Этот образ подхватывается и углубляется в первой повести рождественского цикла. Здесь автор раздвигает узкие рамки «уютной запертой рождественской комнатки», и мотив сплочения, преодолевая узкосемейный, домашний характер, становится универсальным, приобретает вселенское звучание. «Рождественская песнь в прозе» содержит символический образ корабля, который под завывание ветра несётся «вперёд во мраке, скользя над бездонной пропастью, столь же неизведанной и таинственной, как сама смерть» (12, 67). Жизнь человеческая, подобно этому кораблю, ненадёжна, но надежда на спасение, уверенписатель, – в человеческом единении на основе любви по Христовой заповеди «возлюби ближнего твоего, как самого себя» (Мф. 22: 39). Рождество Христово более других праздников призвано напомнить людям, сколь бы различными они ни казались, об их общей человеческой природе: «И каждый, кто был на корабле, – спящий или бодрствующий, добрый или злой, – нашёл в этот день самые тёплые слова для тех, кто был возле, и вспомнил тех, кто и вдали ему был дорог, и порадовался, зная, что им тоже отрадно вспоминать о нём» (12, 67).

Существо «рождественской идеологии» Диккенса составили важнейшие новозаветные идеи: покаяние, искупление, духовно-нравственное возрождение через милосердие и деятельное добро. На этой основе строит писатель свою возвышенную апологию Рождества: «Это радостные дни – дни милосердия, доброты, всепрощения. Это единственные дни во всём календаре, когда люди, словно по молчаливому согласию, свободно раскрывают друг другу сердца и видят в своих ближних, – даже неимущих и обездоленных, – таких же людей, как они сами, бредущих одной с ними дорогой к могиле, а не каких-то существ иной породы, которым подобает идти другим путём» (12, 11).

В «Рождественских повестях» сама атмосфера намного важнее сюжета. Например, «Рождественская песнь в прозе», по замечанию Честертона, «поёт от начала до конца, как поёт счастливый человек по дороге домой <...> Поистине это – рождественская песнь и ничто другое»[17].

Словно песенка, звучит «сказка о семейном счастье» «Сверчок за очагом». Сюжет развивается под мирную мелодию песенок чайника и сверчка, и даже главы называются «Песенка первая», «Песенка вторая»...
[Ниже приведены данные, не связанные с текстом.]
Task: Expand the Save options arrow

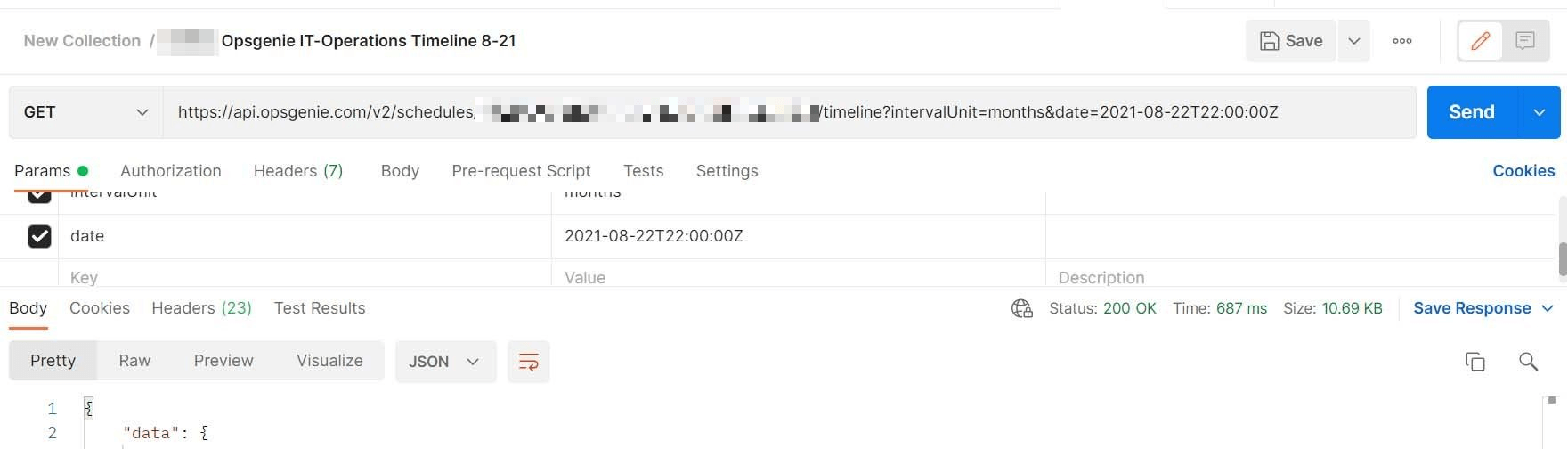Action: click(x=1353, y=41)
А повесть «Колокола» – это уже не «песенка» и даже не «рождественская песнь», но «рождественский боевой гимн. Нигде не обнаруживал Диккенс столько гнева, ярости и презрения»[18] к власть имущим изуверам, угнетателям народа,обрекающим простых людей на голод, нищету, болезни, невежество, бесправие, нравственное вырождение, физическое вымирание. Писатель рисует картины такой «предельной безнадёжности, такого жалкого позора» (12, 167-168) и отчаяния, что читатель будто слышит скорбное заупокойное пение: «Дух твоей дочери, – сказал колокол, – оплакивает мёртвых и общается с мёртвыми – мёртвыми надеждами, мёртвыми мечтами, мёртвыми грёзами юности» (12, 156).

Диккенсне просто жалел народ и боролся за него. Писатель горячо выступал в защиту народа, потому что сам был неотделимой его частью, «не просто любил народ, в этих делах он сам был народом» [19].
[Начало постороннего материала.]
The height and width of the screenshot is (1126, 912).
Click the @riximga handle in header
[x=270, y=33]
Диккенс словно бьёт в набат, призывно звонит во все колокола. Повесть венчает открытое авторское слово. Верный своей «рождественской миссии», Диккенс обращается к читателю с пламенной проповедью, стремясь донести её до сердца каждого человека – того, «кто слушал его и всегда оставался ему дорог» (12, 192): «старайся исправить её (действительность, – А.Н.-С.), улучшить и смягчить. Так пусть же Новый год принесёт тебе счастье, тебе и многим другим, чьё счастье ты можешь составить. Пусть каждый Новый год будет счастливее старого, и все наши братья и сёстры, даже самые смиренные, получат по праву свою долю тех благ, которую определил им Создатель» (12, 192). Колокол – «Духов церковных часов» – повелитель но и настойчиво призывает человечество к совершенствованию: «Голос времени, – сказал Дух, – взывает к человеку: “Иди вперёд!” Время хочет, чтобы он шёл вперёд и совершенствовался; хочет для него больше человеческого достоинства, больше счастья, лучшей жизни; хочет, чтобы он продвигался к цели, которую оно знает и видит, которая была поставлена, когда только началось время и начался человек» (12, 154).

Такое же священное убеждение воодушевляло русских писателей. Та же, что и у Диккенса, горячая вера в конечное торжество добра и правды отразилась в одной из ранних статей Лескова «С Новым годом!»: «Взгляните на мир – мир идёт вперёд; взгляните на нашу Русь – и наша Русь идёт вперёд <...> Не приходите в отчаяние от тех сил и бедствий, которые ещё преследуют человечество даже в самых передовых странах мира; не пугайтесь, что ещё далеко не одни нравственные законы правят миром и что произвол и насилие нередко и во многом преобладают в нём <...> рано или поздно кончится торжеством нравственных, благих начал»[20].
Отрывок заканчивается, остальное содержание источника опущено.